Factually, here’s what happened and what Alec and Mike Sou pleaded guilty to with no mitigating circumstance in their agreements with the feds. Nine years ago, they contracted with a Thai agent to bring to Hawaii 44 farm laborers at low wages, with $20,000 upfront fees per man and woman to the agent - that’s $880,000. They housed all 44 at first in a five-bedroom home in Waianae, and later some in shipping containers on the farm. They paid them lower-than-promised wages and said they could be deported if they tried to leave their employment. (They now deny that latter threat.)
Those are facts, or at least the facts the Sous agreed to in their guilty plea. True, the Sous used the Thai agent to recruit and do the deal, but nothing in their signed plea says they did not know the deal.
So I’m puzzled that former governors Waihee and Cayetano, both lawyers, could have read the Sou plea papers in entirety and then written to federal Judge Susan Oki Mollway and said Alec and Mike were nice guys doing nice things for Hawaii and should be let off without prison time. Dick Grimm, who does a great job running Hawaii Foodbank, said they’d given lots of food and should be shown mercy.
Good deeds and community involvement count in probation hearings and parole decisions. But the base charge has to do with importing poor-people labor from abroad under circumstances illegal under American law.

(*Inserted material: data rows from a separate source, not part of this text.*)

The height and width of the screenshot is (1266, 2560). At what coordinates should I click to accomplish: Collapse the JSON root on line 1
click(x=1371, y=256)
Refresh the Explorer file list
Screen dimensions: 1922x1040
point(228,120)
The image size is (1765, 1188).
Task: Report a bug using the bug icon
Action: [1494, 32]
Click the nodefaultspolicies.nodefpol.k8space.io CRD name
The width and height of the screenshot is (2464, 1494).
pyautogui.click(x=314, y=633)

Those give-the-Sous-a-break letters didn’t happen in a vacuum. Alec Sou sent out an e-mail saying “it has been stated by our attorneys that the judge commented positively about the support and they believe that your letters and personal support will help the outcome of our case.”
The sentencing last week was put off until September. I think those letters could have a backlash effect. The brothers did what they did and admitted it. If you or I imported and used foreign labor that way, we’d be on our way as average Joes to a federal prison for a long time. If Judge Mollway lets Alec and Mike off with a slap on the wrist, doesn’t that send a message to us that friends in high places count?
That Waihee, Cayetano and Grimm would excuse what the Sous pleaded guilty to deeply troubles me, and should not influence Judge Mollway.And I have to wonder if those fellows and community activist Kioni Dudley - who wrote an impassioned newspaper defense of the Sous - bothered to read the plea agreements. I don’t think they did. You can’t read them and say, “Those are just nice farmers who broke a law they didn’t understand.”
Alec and Mike grew up here. They know our laws.